[Data entries]
╔══

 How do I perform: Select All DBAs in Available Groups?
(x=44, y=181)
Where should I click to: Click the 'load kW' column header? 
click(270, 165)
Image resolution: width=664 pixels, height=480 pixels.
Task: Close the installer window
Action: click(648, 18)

╚══

--- TASK TO COMPLETE ---
Rewrite the records above, changing "column header" to "column heading" and leaving everything else the same.

--- RESULT FOR THIS EXERCISE ---
 How do I perform: Select All DBAs in Available Groups?
(x=44, y=181)
Where should I click to: Click the 'load kW' column heading? 
click(270, 165)
Image resolution: width=664 pixels, height=480 pixels.
Task: Close the installer window
Action: click(648, 18)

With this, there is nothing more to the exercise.